In Canada, major government budget-slashing exercises and massive corporate layoffs have threatened not only jobs, pocketbooks and, ultimately, livelihoods, but have imperiled the very fabric of this society. Such cultural institutions as the CBC are among those facing the chopping block with less public funding. Perhaps, some ponder, the influx of more U.S. programming, with its more guaranteed advertising revenue base, wouldn't be such a bad idea.

In the multicultural arena, such groups as the Ukrainian Canadian Congress also are preparing for fiscal inevitabilities. When Ottawa increasingly hints that the UCC's reliance on government assistance may soon be over, the UCC will soon have to become self-sufficient. Multicultural groups abstaining themselves from fund-raising activities may then have to rely on a form of group memory.

In my lifetime, the Ukrainian Canadian community has excelled in remembering events and people from its past. Growing up in Winnipeg, I can recall numerous anniversaries for choirs, priestly ordinations, the Great Famine and even the 1984 death of Cardinal Josyf Slipyj. Now, I realize that sometimes this isn't such a bad thing. Certainly, it gives events and people today context and maybe, with some vision, direction.

This year, my parents, Frank and Ollie (Olya), will mark their 40th wedding anniversary. Naturally, that's my context. But it's more than just their involvement in bringing me to this planet that situates me within the Ukrainian Canadian community.

Though I probably speak better French than Ukrainian these days, my mother tongue, literally, is Ukrainian. My mother taught me to speak Ukrainian before she introduced me to English. In fact, she was even more multicultural than that - giving me a 45 rpm recording of a Japanese singer that I memorized, undoubtedly to the chagrin of those who visited the Guly household in the early 1960s.
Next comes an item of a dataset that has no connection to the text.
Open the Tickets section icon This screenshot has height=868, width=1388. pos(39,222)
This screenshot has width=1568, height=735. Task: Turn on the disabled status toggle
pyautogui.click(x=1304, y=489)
But since both my parents' parents had arrived in Canada as early as 1907, I was born a second-generation Ukrainian Canadian. Dad and mom grew up, as I did, in the North End of Winnipeg. We didn't follow the Julian calendar for religious events, nor did we speak much Ukrainian at home. I never attended Ukrainian dance classes, though I went to a school run by the Sisters Servants of Mary Immaculate in which Ukrainian language instruction was mandatory.

My maternal grandmother, Agatha Sahan - who was 6 when she arrived in 1907 - mostly spoke English at home, or at least a forum of "Ukrainenglish." She did, as most of us North-Enders did, understand a blend of other tongues, including German, Polish and Yiddish. In fact, it took me a few years to understand the differences with some words.

But since Baba Sahan lived the longest of my grandparents, she offered me a glimpse through the window of her Galician origins. I still remember hearing about the crystal-clear, frog-filled pond near her parents' home in western Ukraine, orchard trees brimming with fruit, her mother, Anastasia, feeding soldiers lunch as they tromped through the Dowhanyk homestead during their training exercises.

Baba never lived to see her homeland again. But she never forgot it. Nor did I.

Today, I wonder what subsequent generations of Ukrainian Canadians have experienced as their babas have replaced their babuhskas with designer hats and look little different from their daughters, as former multicultural ghettos are scattered, or broadened, as in Toronto and Montreal, to include new multicultural dynamics.

Needless to say, these differences come with their own richness. But, as we scramble to stay afloat in our jobs and with our finances, the risk is that the jewels of this experience may be unappreciated - or worse: forgotten.

I became fascinated with remembering and learning about history as a boy. Chubby and an only child, I was never the athlete my father was in his youth.

As a young man, he played semi-professional baseball and could throw a mean curve. I typically hid in my room with books and my imagination. But, if my memory serves me right, the books were my dad's curveball to me.

Dad loved to read, and still does. He even kept his own newspaper clippings scrapbook of world events. Perhaps his recent coverage of Saskatoon Bishop Cornelius Pasichny's consecration (which appeared in The Weekly) was the fulfillment of a dream to be a journalist. Maybe that was my curveball back to him.

As publicly supported Ukrainian cultural events slip into becoming relics of the past, memories and voices from our collective heritage can never fade or be silenced. As long as we remember, we will never become extinct.

Too bad the snail's friends didn't come to his rescue earlier.